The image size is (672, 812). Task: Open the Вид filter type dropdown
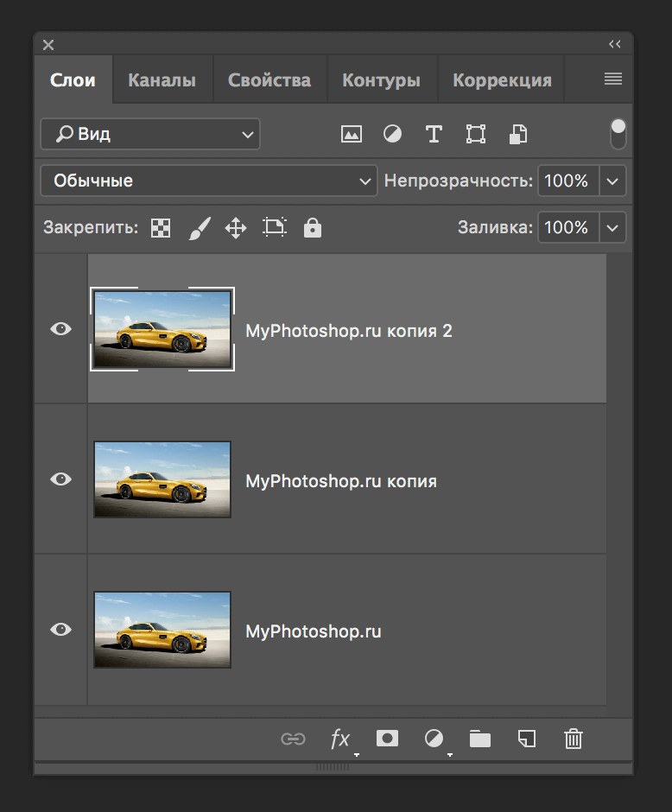pyautogui.click(x=149, y=135)
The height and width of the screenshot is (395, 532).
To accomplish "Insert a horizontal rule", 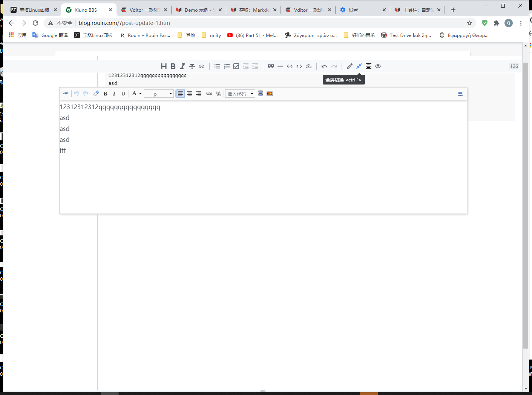I will [x=280, y=66].
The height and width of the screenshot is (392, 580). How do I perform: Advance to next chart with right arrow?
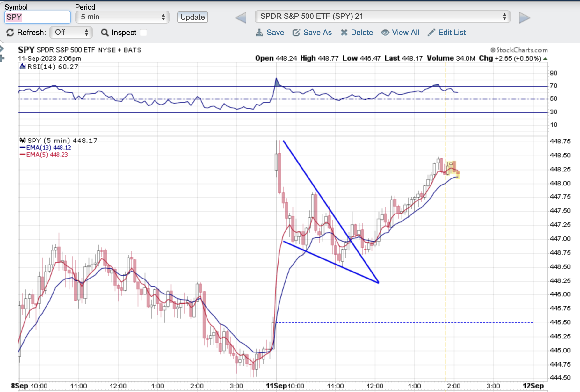[524, 18]
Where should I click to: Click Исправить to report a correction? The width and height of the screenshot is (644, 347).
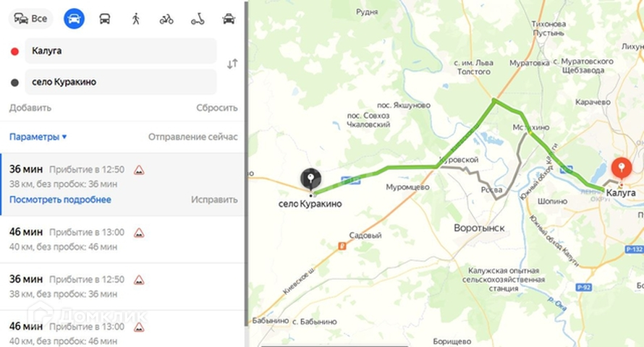click(x=214, y=200)
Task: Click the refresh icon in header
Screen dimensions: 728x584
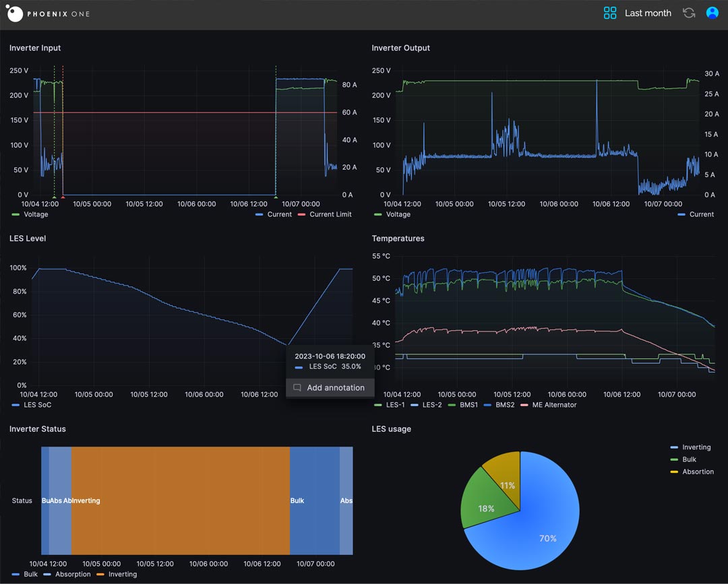Action: pyautogui.click(x=688, y=13)
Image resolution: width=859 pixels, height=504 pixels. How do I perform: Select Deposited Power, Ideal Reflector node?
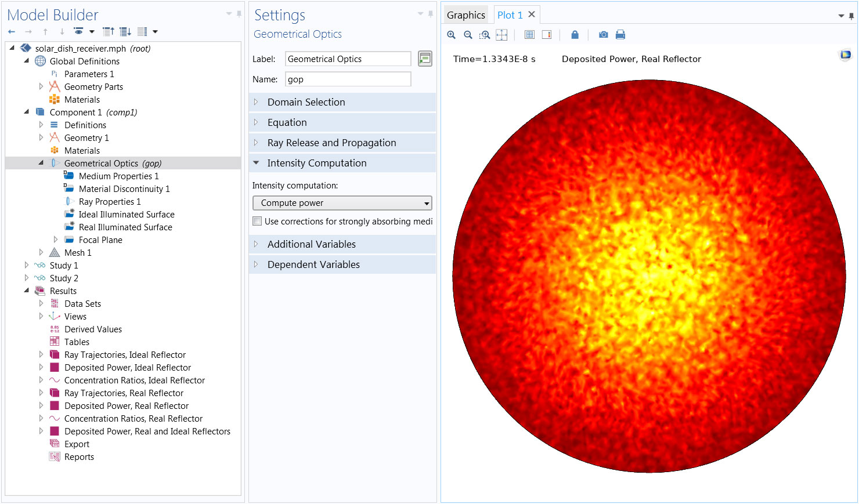pos(127,368)
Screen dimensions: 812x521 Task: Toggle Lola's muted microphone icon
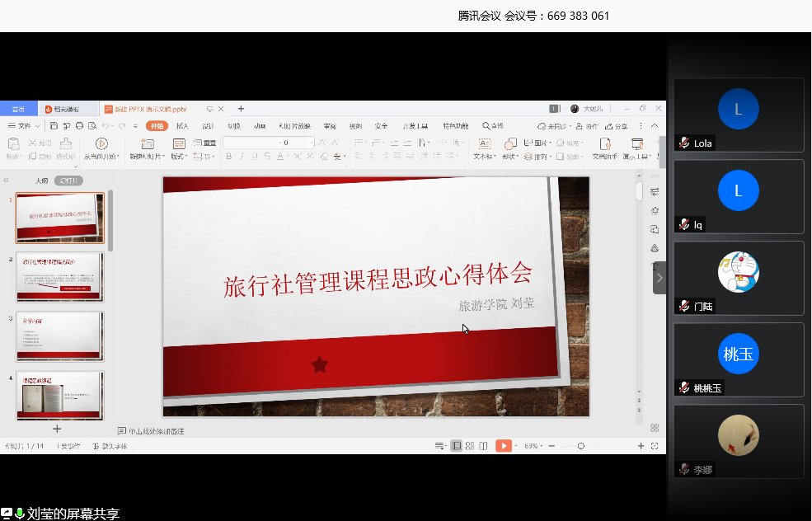tap(683, 143)
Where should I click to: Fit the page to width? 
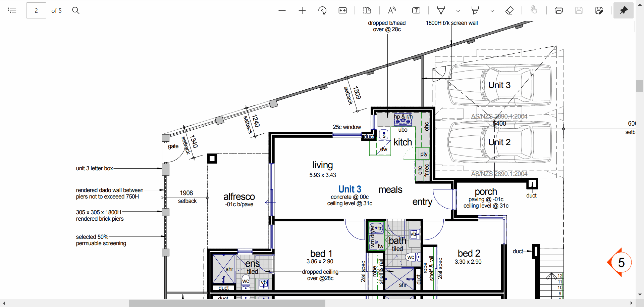tap(342, 10)
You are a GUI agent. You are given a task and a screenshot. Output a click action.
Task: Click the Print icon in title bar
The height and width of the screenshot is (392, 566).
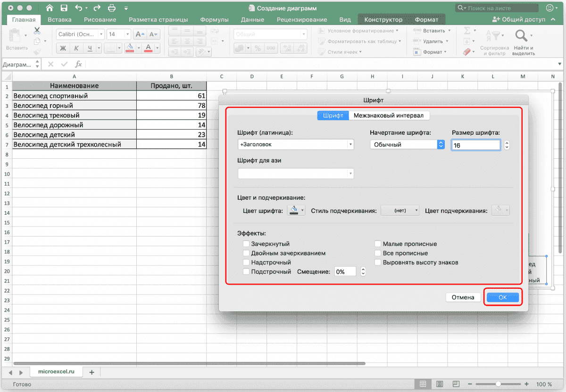(111, 8)
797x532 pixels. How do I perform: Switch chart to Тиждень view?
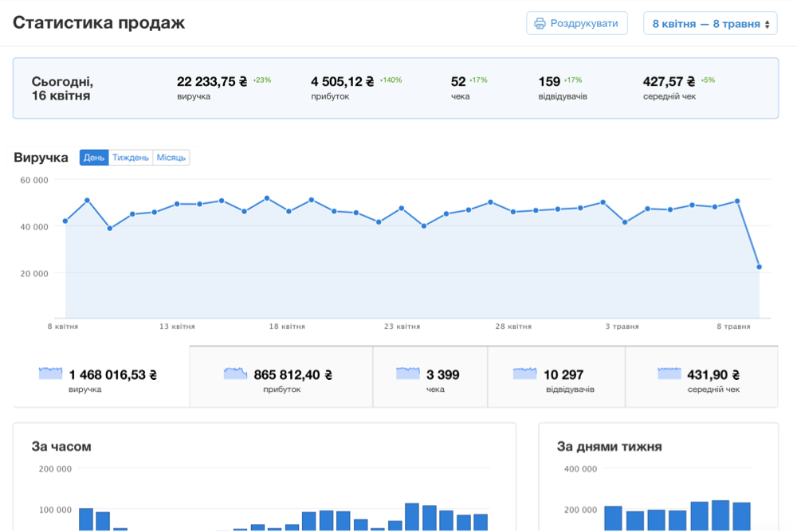(x=130, y=158)
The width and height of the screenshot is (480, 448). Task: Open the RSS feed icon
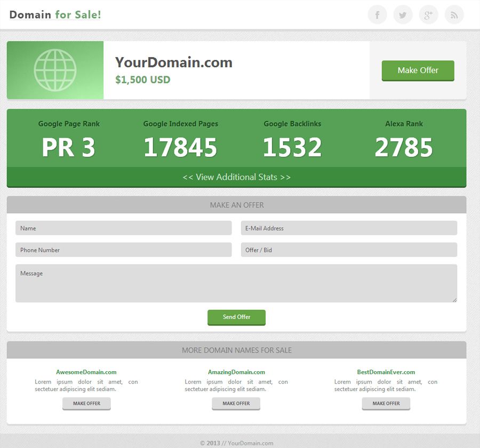(454, 14)
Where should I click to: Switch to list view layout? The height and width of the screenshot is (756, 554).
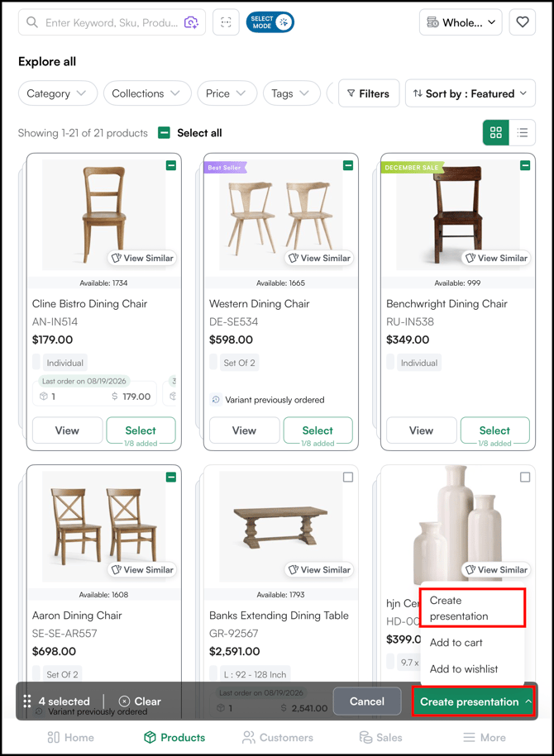(x=522, y=132)
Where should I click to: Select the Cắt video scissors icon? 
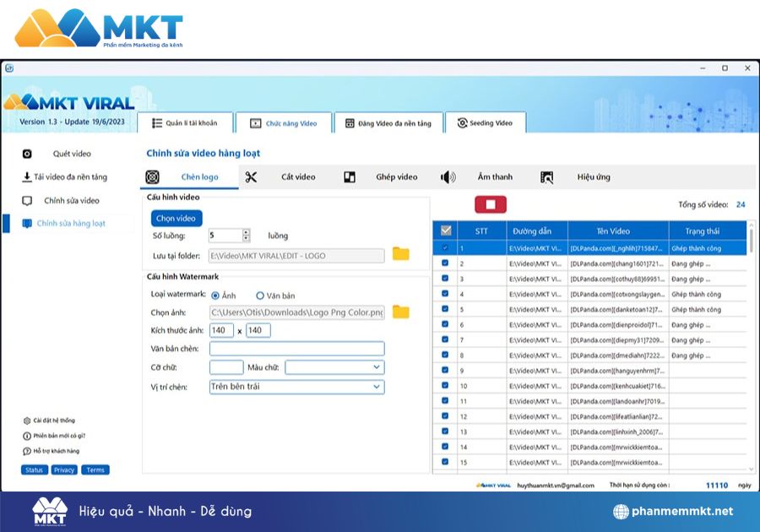[x=251, y=177]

◇ ◇ ◇ ◇ ◇

» **PROBLEM DETAILS**
Reproduce the listing above from the line that contains "797x532 pixels. How" through its final line, exactly and with nothing added. Omit the images.

» **RESPONSE TO THE EXERCISE**
797x532 pixels. How do I perform: Switch chart to Тиждень view?
(x=130, y=158)
The width and height of the screenshot is (480, 448). Task: Open the RSS feed icon
(454, 14)
Where should I click to: Switch to list view layout? The height and width of the screenshot is (756, 554).
(x=522, y=132)
Where should I click to: Select the Cắt video scissors icon? 
[x=251, y=177]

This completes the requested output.